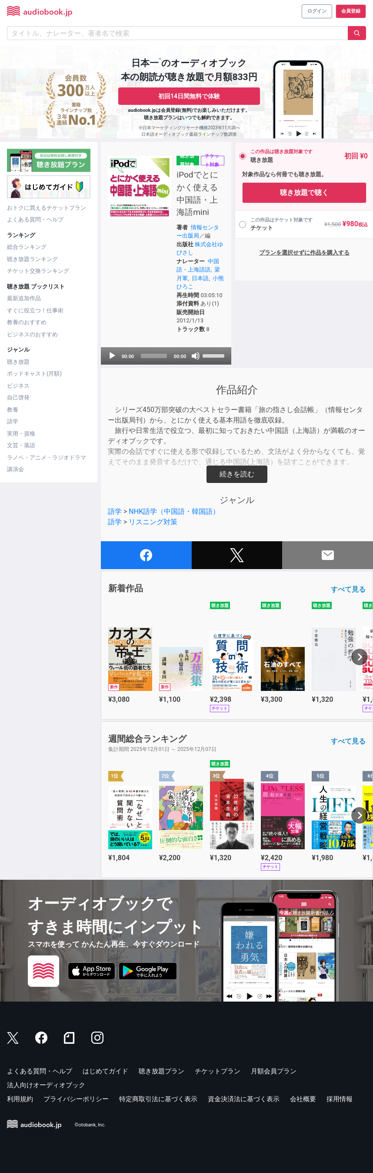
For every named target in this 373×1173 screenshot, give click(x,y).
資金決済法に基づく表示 (244, 1099)
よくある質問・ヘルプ (35, 219)
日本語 (199, 278)
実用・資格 (21, 433)
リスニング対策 (153, 522)
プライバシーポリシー (76, 1099)
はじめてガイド (105, 1071)
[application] (165, 356)
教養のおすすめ (27, 322)
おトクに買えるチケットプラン (46, 207)
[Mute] (194, 356)
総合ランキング (27, 247)
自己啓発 (18, 397)
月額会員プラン (273, 1071)
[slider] (153, 356)
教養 (12, 409)
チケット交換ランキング (38, 271)
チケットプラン (217, 1071)
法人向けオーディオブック (46, 1085)
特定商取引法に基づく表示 (158, 1099)
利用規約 (20, 1099)
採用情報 (339, 1099)
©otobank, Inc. (90, 1125)
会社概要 (303, 1099)
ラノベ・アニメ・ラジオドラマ (46, 457)
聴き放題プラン (161, 1071)
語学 (12, 421)
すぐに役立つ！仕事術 (35, 310)
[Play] (112, 356)
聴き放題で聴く (303, 192)
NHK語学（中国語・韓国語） (174, 511)
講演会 (15, 469)
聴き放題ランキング (32, 259)
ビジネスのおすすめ (32, 334)
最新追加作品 (24, 298)
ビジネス (18, 385)
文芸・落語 (21, 445)
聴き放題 (18, 362)
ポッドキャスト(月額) (34, 373)
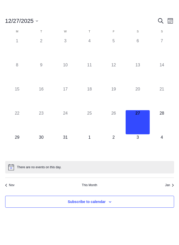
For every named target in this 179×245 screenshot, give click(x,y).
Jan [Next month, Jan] (169, 185)
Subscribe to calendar (86, 202)
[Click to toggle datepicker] (21, 21)
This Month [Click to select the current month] (89, 185)
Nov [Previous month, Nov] (10, 185)
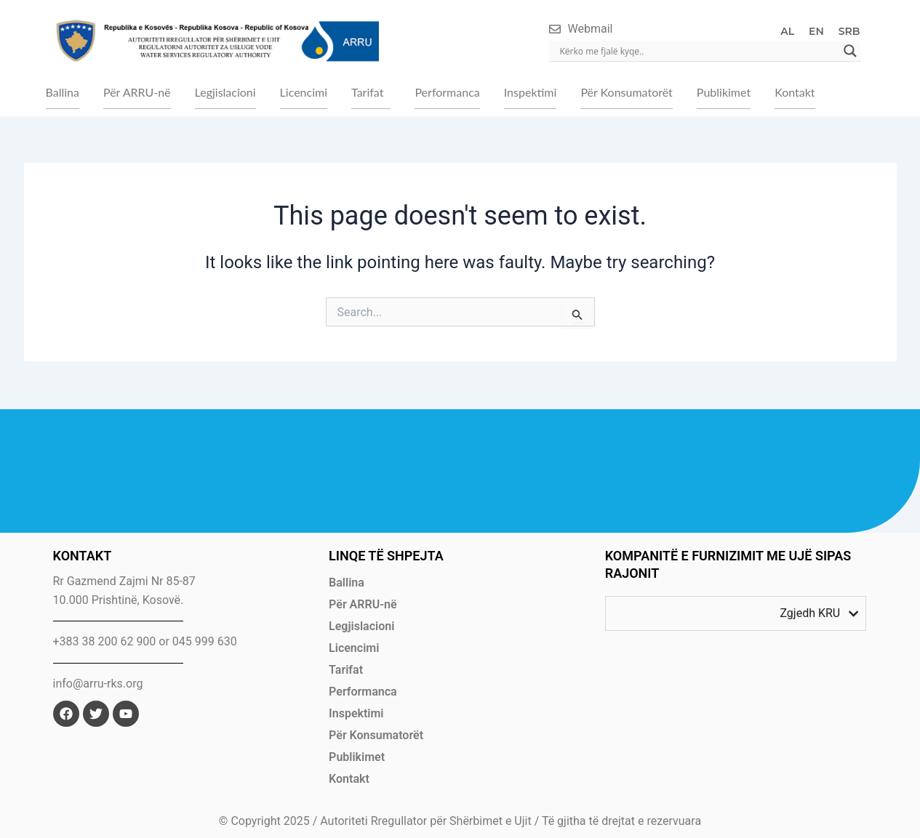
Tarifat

__________

Could you rewrite all the entries with "named target" renamed to "labeled item" and everything else unchanged? Omit the pictures.

For every labeled item in this 373×1173 screenshot, give click(x,y).
資金決済法に基づく表示 (244, 1099)
よくある質問・ヘルプ (35, 219)
日本語 (199, 278)
実用・資格 (21, 433)
リスニング対策 (153, 522)
プライバシーポリシー (76, 1099)
はじめてガイド (105, 1071)
[application] (165, 356)
教養のおすすめ (27, 322)
おトクに買えるチケットプラン (46, 207)
[Mute] (194, 356)
総合ランキング (27, 247)
自己啓発 (18, 397)
月額会員プラン (273, 1071)
[slider] (153, 356)
教養 (12, 409)
チケット交換ランキング (38, 271)
チケットプラン (217, 1071)
法人向けオーディオブック (46, 1085)
特定商取引法に基づく表示 (158, 1099)
利用規約 (20, 1099)
採用情報 (339, 1099)
©otobank, Inc. (90, 1125)
会社概要 (303, 1099)
ラノベ・アニメ・ラジオドラマ (46, 457)
聴き放題プラン (161, 1071)
語学 (12, 421)
すぐに役立つ！仕事術 (35, 310)
[Play] (112, 356)
聴き放題で聴く (303, 192)
NHK語学（中国語・韓国語） (174, 511)
講演会 (15, 469)
聴き放題ランキング (32, 259)
ビジネスのおすすめ (32, 334)
最新追加作品 (24, 298)
ビジネス (18, 385)
文芸・落語 (21, 445)
聴き放題 (18, 362)
ポッドキャスト(月額) (34, 373)
For every labeled item in this 179×245 screenshot, give click(x,y).
Jan [Next month, Jan] (169, 185)
Subscribe to calendar (86, 202)
[Click to toggle datepicker] (21, 21)
This Month [Click to select the current month] (89, 185)
Nov [Previous month, Nov] (10, 185)
Tarifat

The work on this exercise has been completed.